The Working Party “concludes that onward transfers of EU personal data are insufficiently framed, especially regarding their scope, the limitation of their purpose and the guarantees applying to transfers to data processors (Agents).”
EU Individuals’ Right of Redress
The Working Party has concerns that, in practice, the new redress mechanism may prove to be too complex and difficult to use for EU individuals. In order to ensure effectiveness, the Working Party recommended that the Privacy Shield allow for EU data protection authorities to represent EU individuals (the data subjects) and act on their behalf or to act as an intermediary. “Alternatively, [the Privacy Shield] should contain specific jurisdiction clauses entitling data subjects to exercise their rights in Europe.
Other concerns and requests for clarification relate to the processing of HR and pharmaceutical data and how the Privacy Shield Principles are to be applied to data processors (Agents).
National Security Guarantees of the Privacy Shield
The Working Party had the two following major concerns with respect to national security guarantees:
- Massive and indiscriminate collection of personal data originating from the EU is not fully excluded by the U.S. authorities.
- The establishment of the Ombudsman as a new redress mechanism is welcomed. However, the powers and position of the Ombudsperson have not been fully defined, and the Working Party “is concerned that this new institution is not sufficiently independent and is not vested with adequate powers to effectively exercise its duty and does not guarantee a satisfactory remedy in case of disagreement.”

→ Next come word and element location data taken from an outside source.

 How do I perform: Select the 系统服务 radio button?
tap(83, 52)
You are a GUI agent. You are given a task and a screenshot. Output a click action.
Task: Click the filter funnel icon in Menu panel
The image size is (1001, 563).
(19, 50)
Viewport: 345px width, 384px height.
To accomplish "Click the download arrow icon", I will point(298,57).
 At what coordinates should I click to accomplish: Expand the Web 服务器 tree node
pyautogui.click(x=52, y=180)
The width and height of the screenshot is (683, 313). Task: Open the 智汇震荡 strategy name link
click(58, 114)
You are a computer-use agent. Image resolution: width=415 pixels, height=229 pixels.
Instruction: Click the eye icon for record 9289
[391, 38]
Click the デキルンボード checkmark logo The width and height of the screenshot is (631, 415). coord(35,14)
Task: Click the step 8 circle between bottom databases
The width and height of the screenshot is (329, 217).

Conclusion and Recommendations
In light of the concerns expressed by the Working Party and its requests for clarification, the Working Party urged the European Commission to resolve these concerns, identify appropriate solutions to improve its draft adequacy decision, and ensure the protection offered by the Privacy Shield is indeed essentially equivalent to that offered by European data protection laws. To that end, the Working Party recommends, in particular, (1) to introduce a glossary of terms in the Privacy Shield F.A.Q., with definitions agreed upon by the EU and the U.S., and (2) to review the Privacy Shield shortly after the EU General Data Protection Regulation (“GDPR”) becomes effective to ensure that the higher level of data protection brought by the GDPR is reflected in the Privacy Shield. Finally, with respect to the annual joint review of the Privacy Shield, the Working Party recommended that the modalities of those joint reviews be agreed in advance of the first review.

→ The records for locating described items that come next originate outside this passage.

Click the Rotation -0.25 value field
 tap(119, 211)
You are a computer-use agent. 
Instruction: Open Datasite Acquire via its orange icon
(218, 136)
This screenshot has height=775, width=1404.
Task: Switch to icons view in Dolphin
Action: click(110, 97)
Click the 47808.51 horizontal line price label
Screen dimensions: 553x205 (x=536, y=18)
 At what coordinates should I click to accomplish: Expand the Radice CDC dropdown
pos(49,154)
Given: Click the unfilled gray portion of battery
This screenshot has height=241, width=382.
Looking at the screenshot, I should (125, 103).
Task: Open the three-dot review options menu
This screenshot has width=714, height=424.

The Opinion of the Working Party is non-binding and the European Commission could still proceed to finalize the adequacy determination. In this respect, the European Commission still needs to consult a committee composed of representatives of the EU Member States before issuing its final decision. In the meantime, the Chairwoman of the Working Party confirmed that data transfers to the U.S. may still take place under the existing data transfer mechanisms, EU Model Clauses or Binding Corporate Rules.